◆ **Exercise prompt**
Reproduce each of the rows below verbatim, without any changes.

(Entries giving target coordinates)
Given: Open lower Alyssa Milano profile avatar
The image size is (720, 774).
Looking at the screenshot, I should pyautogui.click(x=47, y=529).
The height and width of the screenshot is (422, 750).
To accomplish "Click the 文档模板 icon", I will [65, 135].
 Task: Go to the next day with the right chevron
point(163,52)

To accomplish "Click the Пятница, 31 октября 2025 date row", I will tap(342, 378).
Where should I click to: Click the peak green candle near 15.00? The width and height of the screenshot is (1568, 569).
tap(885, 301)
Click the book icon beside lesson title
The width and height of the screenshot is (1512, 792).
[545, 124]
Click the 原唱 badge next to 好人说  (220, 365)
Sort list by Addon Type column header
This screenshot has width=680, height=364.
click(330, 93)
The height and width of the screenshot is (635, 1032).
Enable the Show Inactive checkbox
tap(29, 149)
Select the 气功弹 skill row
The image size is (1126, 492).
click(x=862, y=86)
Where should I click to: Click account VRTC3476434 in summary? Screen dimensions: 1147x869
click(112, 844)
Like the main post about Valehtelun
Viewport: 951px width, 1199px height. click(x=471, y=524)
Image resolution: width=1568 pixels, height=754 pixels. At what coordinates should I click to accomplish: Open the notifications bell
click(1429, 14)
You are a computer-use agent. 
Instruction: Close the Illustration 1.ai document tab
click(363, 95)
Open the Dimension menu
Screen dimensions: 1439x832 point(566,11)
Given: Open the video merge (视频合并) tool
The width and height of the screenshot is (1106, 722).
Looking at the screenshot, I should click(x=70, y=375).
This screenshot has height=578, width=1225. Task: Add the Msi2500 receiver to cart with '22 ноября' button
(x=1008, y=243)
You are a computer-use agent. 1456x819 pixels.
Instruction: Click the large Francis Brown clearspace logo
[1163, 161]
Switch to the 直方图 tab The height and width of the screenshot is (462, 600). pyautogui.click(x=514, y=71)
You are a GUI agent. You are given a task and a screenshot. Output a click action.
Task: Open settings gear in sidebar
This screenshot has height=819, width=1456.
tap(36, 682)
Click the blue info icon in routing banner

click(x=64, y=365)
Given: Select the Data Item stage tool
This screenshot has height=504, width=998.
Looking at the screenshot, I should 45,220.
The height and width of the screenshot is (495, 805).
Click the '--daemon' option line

◆ **Exercise response**
Given: Open lower Alyssa Milano profile avatar
The image size is (720, 774).
Looking at the screenshot, I should pyautogui.click(x=47, y=529).
The height and width of the screenshot is (422, 750).
To accomplish "Click the 文档模板 icon", I will [65, 135].
 Task: Go to the next day with the right chevron
point(163,52)

To accomplish "Click the Пятница, 31 октября 2025 date row", I will tap(342, 378).
Where should I click to: Click the peak green candle near 15.00? The width and height of the screenshot is (1568, 569).
tap(885, 301)
Click the book icon beside lesson title
The width and height of the screenshot is (1512, 792).
[545, 124]
Click the 原唱 badge next to 好人说  (220, 365)
Sort list by Addon Type column header
This screenshot has width=680, height=364.
click(330, 93)
The height and width of the screenshot is (635, 1032).
Enable the Show Inactive checkbox
tap(29, 149)
Select the 气功弹 skill row
The image size is (1126, 492).
click(x=862, y=86)
Where should I click to: Click account VRTC3476434 in summary? Screen dimensions: 1147x869
click(112, 844)
Like the main post about Valehtelun
Viewport: 951px width, 1199px height. click(x=471, y=524)
Image resolution: width=1568 pixels, height=754 pixels. At what coordinates should I click to accomplish: Open the notifications bell
click(1429, 14)
You are a computer-use agent. 
Instruction: Close the Illustration 1.ai document tab
click(363, 95)
Open the Dimension menu
Screen dimensions: 1439x832 point(566,11)
Given: Open the video merge (视频合并) tool
The width and height of the screenshot is (1106, 722).
Looking at the screenshot, I should click(x=70, y=375).
This screenshot has height=578, width=1225. Task: Add the Msi2500 receiver to cart with '22 ноября' button
(x=1008, y=243)
You are a computer-use agent. 1456x819 pixels.
Instruction: Click the large Francis Brown clearspace logo
[1163, 161]
Switch to the 直方图 tab The height and width of the screenshot is (462, 600). pyautogui.click(x=514, y=71)
You are a GUI agent. You are given a task and a screenshot. Output a click action.
Task: Open settings gear in sidebar
This screenshot has height=819, width=1456.
tap(36, 682)
Click the blue info icon in routing banner

click(x=64, y=365)
Given: Select the Data Item stage tool
This screenshot has height=504, width=998.
Looking at the screenshot, I should 45,220.
The height and width of the screenshot is (495, 805).
Click the '--daemon' option line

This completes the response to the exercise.